Source records
◇ ◇ ◇ ◇

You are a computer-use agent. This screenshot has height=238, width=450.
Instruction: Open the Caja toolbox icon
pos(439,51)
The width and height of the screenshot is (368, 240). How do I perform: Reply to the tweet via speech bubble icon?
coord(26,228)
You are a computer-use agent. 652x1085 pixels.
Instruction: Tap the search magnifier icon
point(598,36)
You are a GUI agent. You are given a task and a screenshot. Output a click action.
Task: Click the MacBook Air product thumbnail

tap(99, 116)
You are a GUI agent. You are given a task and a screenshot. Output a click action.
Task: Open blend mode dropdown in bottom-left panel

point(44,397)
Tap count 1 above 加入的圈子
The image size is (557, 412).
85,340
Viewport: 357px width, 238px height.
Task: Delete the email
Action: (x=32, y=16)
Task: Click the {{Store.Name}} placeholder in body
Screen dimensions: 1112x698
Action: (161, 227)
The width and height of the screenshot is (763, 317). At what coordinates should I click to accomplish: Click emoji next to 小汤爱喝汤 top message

◇ ◇ ◇ ◇

* [YOUR GOAL] All records must be transcribed exactly, with none left out.

* [YOUR SOLUTION]
You are a computer-use agent. This screenshot has height=238, width=450.
Instruction: Open the Caja toolbox icon
pos(439,51)
The width and height of the screenshot is (368, 240). How do I perform: Reply to the tweet via speech bubble icon?
coord(26,228)
You are a computer-use agent. 652x1085 pixels.
Instruction: Tap the search magnifier icon
point(598,36)
You are a GUI agent. You are given a task and a screenshot. Output a click action.
Task: Click the MacBook Air product thumbnail

tap(99, 116)
You are a GUI agent. You are given a task and a screenshot. Output a click action.
Task: Open blend mode dropdown in bottom-left panel

point(44,397)
Tap count 1 above 加入的圈子
The image size is (557, 412).
85,340
Viewport: 357px width, 238px height.
Task: Delete the email
Action: (x=32, y=16)
Task: Click the {{Store.Name}} placeholder in body
Screen dimensions: 1112x698
Action: (161, 227)
The width and height of the screenshot is (763, 317). At what coordinates should I click to accomplish: Click emoji next to 小汤爱喝汤 top message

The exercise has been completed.